I haven't seen the movie nor do I know alot about David Cronenberg's films, but given this information, I have a theory.  I suspect that the tail is somehow symbolic.  I found this quote from Roger Ebert's website:

"to the innate violence of Darwinian evolution, in which better-adapted organisms replace those less able to cope. 'I am a complete Darwinian,' says Cronenberg, whose new film is in many ways about the survival of the fittest -- at all costs."

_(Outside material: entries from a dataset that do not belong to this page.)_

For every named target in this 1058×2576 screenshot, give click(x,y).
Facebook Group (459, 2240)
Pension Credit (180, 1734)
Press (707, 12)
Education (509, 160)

In addition, I found bit of information that someone on the imdb message boards brought up [possible spoiler]:



Spoiler



"Some posts have claimed that this film demonstrates Darwin's natural selection - ie Tom is stronger thus he wins. The fact that his son is able, when he finally cracks, to deliver such well aimed violence when he has presumably never before even hit anyone, seems to imply that he has inherited the ability to be violent."

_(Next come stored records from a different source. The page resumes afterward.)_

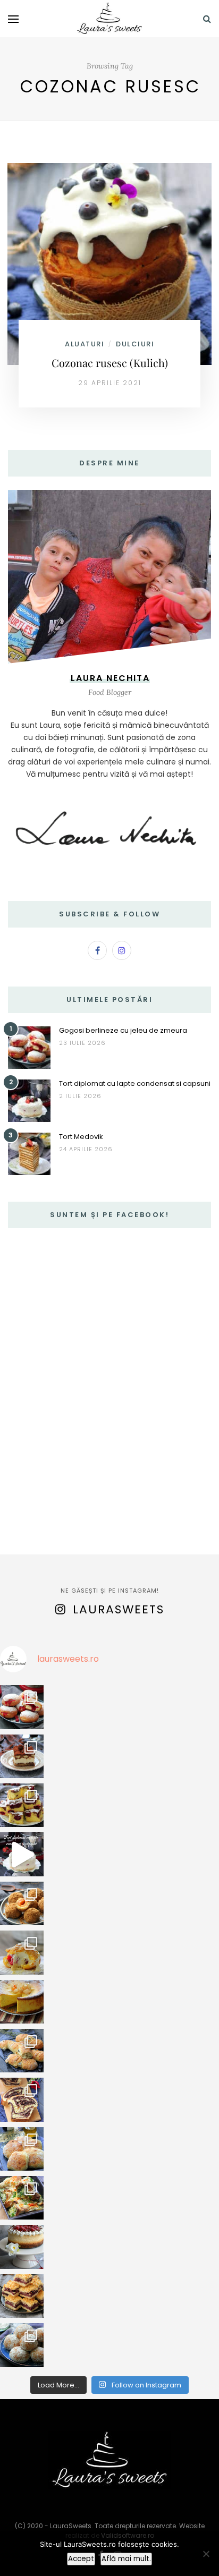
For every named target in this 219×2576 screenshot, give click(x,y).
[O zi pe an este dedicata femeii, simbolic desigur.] (22, 2246)
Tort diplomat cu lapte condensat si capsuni (134, 1083)
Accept (81, 2559)
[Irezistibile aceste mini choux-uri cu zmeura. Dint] (22, 1952)
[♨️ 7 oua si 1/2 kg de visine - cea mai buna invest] (22, 1805)
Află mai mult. (126, 2559)
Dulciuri (135, 344)
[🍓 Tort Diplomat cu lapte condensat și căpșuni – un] (22, 1854)
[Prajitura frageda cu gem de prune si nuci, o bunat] (22, 2296)
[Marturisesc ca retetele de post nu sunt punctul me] (22, 2345)
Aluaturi (84, 344)
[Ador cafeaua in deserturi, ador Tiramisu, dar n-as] (22, 1756)
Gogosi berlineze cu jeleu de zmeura (123, 1030)
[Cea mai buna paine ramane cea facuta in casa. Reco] (22, 2050)
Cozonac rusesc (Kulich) (110, 362)
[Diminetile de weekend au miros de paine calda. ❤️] (22, 2149)
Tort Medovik (81, 1137)
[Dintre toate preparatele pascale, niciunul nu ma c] (22, 2099)
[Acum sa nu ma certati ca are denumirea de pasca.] (22, 2002)
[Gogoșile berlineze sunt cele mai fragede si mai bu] (22, 1707)
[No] (205, 2553)
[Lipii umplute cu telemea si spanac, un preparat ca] (22, 2198)
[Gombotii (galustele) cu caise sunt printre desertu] (22, 1903)
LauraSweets (118, 1609)
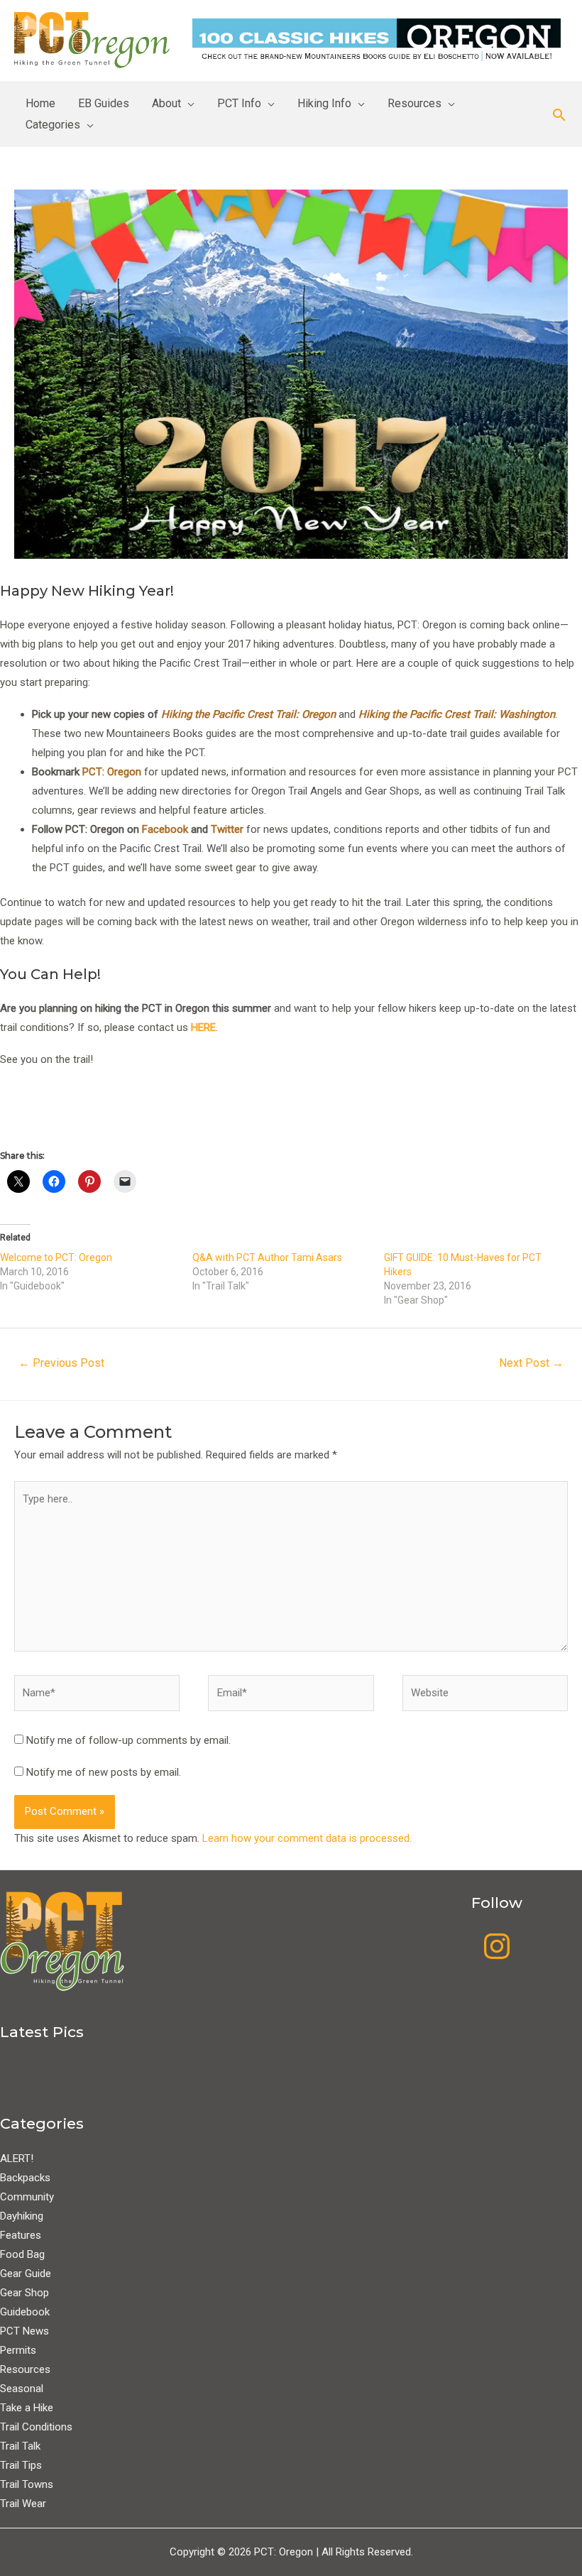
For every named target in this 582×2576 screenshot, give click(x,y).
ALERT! (16, 2158)
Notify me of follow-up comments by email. (128, 1740)
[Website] (485, 1696)
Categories (53, 124)
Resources (414, 103)
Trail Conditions (36, 2427)
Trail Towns (26, 2484)
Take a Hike (26, 2407)
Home (40, 103)
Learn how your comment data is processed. (307, 1838)
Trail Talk (20, 2446)
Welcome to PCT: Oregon (56, 1257)
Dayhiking (21, 2216)
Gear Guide (25, 2273)
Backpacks (25, 2177)
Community (27, 2196)
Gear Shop (24, 2292)
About (166, 103)
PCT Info (239, 103)
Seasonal (21, 2388)
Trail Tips (21, 2465)
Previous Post (61, 1363)
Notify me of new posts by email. (103, 1772)
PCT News (24, 2331)
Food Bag (22, 2254)
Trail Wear (23, 2503)
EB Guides (103, 103)
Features (20, 2235)
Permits (18, 2350)
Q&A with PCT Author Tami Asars (267, 1257)
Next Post (531, 1363)
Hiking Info (324, 103)
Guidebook (25, 2311)
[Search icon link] (559, 115)
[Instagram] (497, 1946)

Given Cronenberg's inclinations toward the unusual (Naked Lunch still leaves twisted imagery in my head), it might make sense.


----------



## 1sallycat (Nov 19, 2016)

I think the tail is real and not added for a Darwinian aspect, because you can see it when he runs naked into the water in "The Road", as well.


----------



## RangerWickett (Nov 21, 2016)

Mortensen doesn't have a tail in Eastern Promises, which also has a naked fight scene.


----------



## Ralif Redhammer (Nov 21, 2016)

Hrm. Never noticed that. I’m a big fan of classic Cronenberg, but pretty much anything after eXistenz has left me cold, except for Eastern promises.


----------